Cuidado ao fazer um pedido: ele pode ser atendido...

Miguel Carqueija


    Aconteceu naquele domingo em que Simplício resolveu arrumar os trastes que lotavam o sótão. Eram muitos objetos empoeirados, enferrujados e atirados para tudo quanto é lado, atravancando o lugar. Simplício queria se livrar de muitas coisas, e foi separando velhas revistas e outras velharias que não mais lhe interessavam, acumulando tudo a um canto. Foi quando deparou com a garrafa sinuosa e cor-de-rosa, no meio de outros objetos que haviam pertencido ao seu avô, um homem misterioso que passara muitos anos em terras do Oriente Médio.
    Simplício retirou a tampa da garrafa, para ver se havia alguma coisa dentro dela, e teve um grande susto ao presenciar a saída de uma névoa rosada e luminosa; ele largou a garrafa, que caiu ao chão sem quebrar, pois não era de vidro; a névoa então, ainda saindo pelo gargalo, configurou uma figura humana flutuante no ar, com turbante e roupas árabes.
    — Salve, Amo! — disse a figura. — Eu sou o gênio desta garrafa. Acho que dormi por uns cinquenta anos... pouca coisa dessa vez. Quais são os seus desejos?
    — Desejos? Você disse desejos? — falou Simplício, todo trêmulo.
    — Ah, sim, alguns dos nossos amos não conhecem previamente as regras. Você tem direito a três pedidos e nem um a mais. Tudo o que estiver ao meu alcance eu lhe darei, mas pense bem no que vai me pedir. O meu último amo foi bem esperto, pediu essa casa, um bom emprego e um carro...

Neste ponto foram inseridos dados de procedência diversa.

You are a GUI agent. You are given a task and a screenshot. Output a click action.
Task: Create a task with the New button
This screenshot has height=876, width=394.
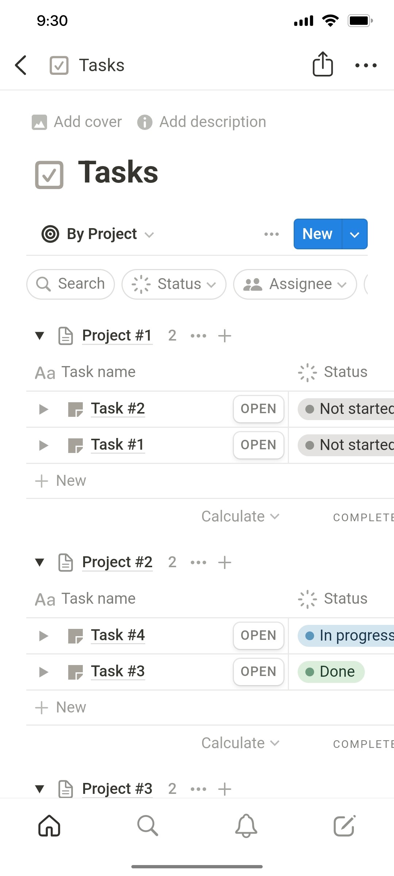point(317,234)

    “Então foi assim que o vovô conseguiu... mas isso é muito pouco para pedir a um gênio.”
    E Simplício pensou na sua dureza, nas dívidas, na pouca sorte com as mulheres...
    — Está bem! Vamos ao primeiro pedido, então! Eu quero um tapete mágico voador, que só obedeça ao meu comando, que eu possa chamar de volta se me roubarem...
    — Concedido! Quer uma demonstração? Não conta como desejo.
    E num instante estavam os dois, e mais a garrafa, sobrevoando celeremente o Rio de Janeiro... e Simplício, que até então vivera uma vida absolutamente medíocre, começou a ficar super-excitado:
    — Bem vamos ao segundo desejo! Eu quero um caldeirão cheio de gemas preciosas, barras de ouro e diamantes! Tudo meu, com certificado e tudo!
    — Concedido! — o gênio estalou os dedos e o caldeirão com as jóias se materializou no meio do tapete.
    — E agora, Amo? Qual o seu último desejo? Pense bem!
    — Pensar? Para que pensar? Eu quero mulher na minha vida! Uma porção delas! Gênio, eu quero dez odaliscas jovens e bonitas, muito carinhosas, todas para mim!
    — Pois não, Amo! Aqui estão elas! Depois não diga que não lhe avisei!
    Ele estalou os dedos e as garotas apareceram. Simplício olhou em volta, extasiado, maravilhado... um instante antes de perceber que estavam caindo vertiginosamente.
    — Ei, que está acontecendo? Gênio, estabilize esse tapete!
    Em meio aos gritos histéricos das mulheres, a voz do gênio soou forte aos ouvidos de Simplício:
    — Lamento, Amo. O senhor esqueceu de verificar a capacidade do tapete. E não posso ajudá-lo, pois o senhor já externou e obteve todos os seus desejos. Agora se me permite eu vou me retirar com a minha garrafa, e ficar à espera de outro amo... Não se preocupe com as odaliscas, elas só existem para o senhor, com a queda elas vão desaparecer...
    — Mas e eu? E eu?
    — O senhor? Lamento ter de lembrá-lo que o senhor é um mortal comum, de carne e osso, e está caindo da altura de trezentos metros. Adeus!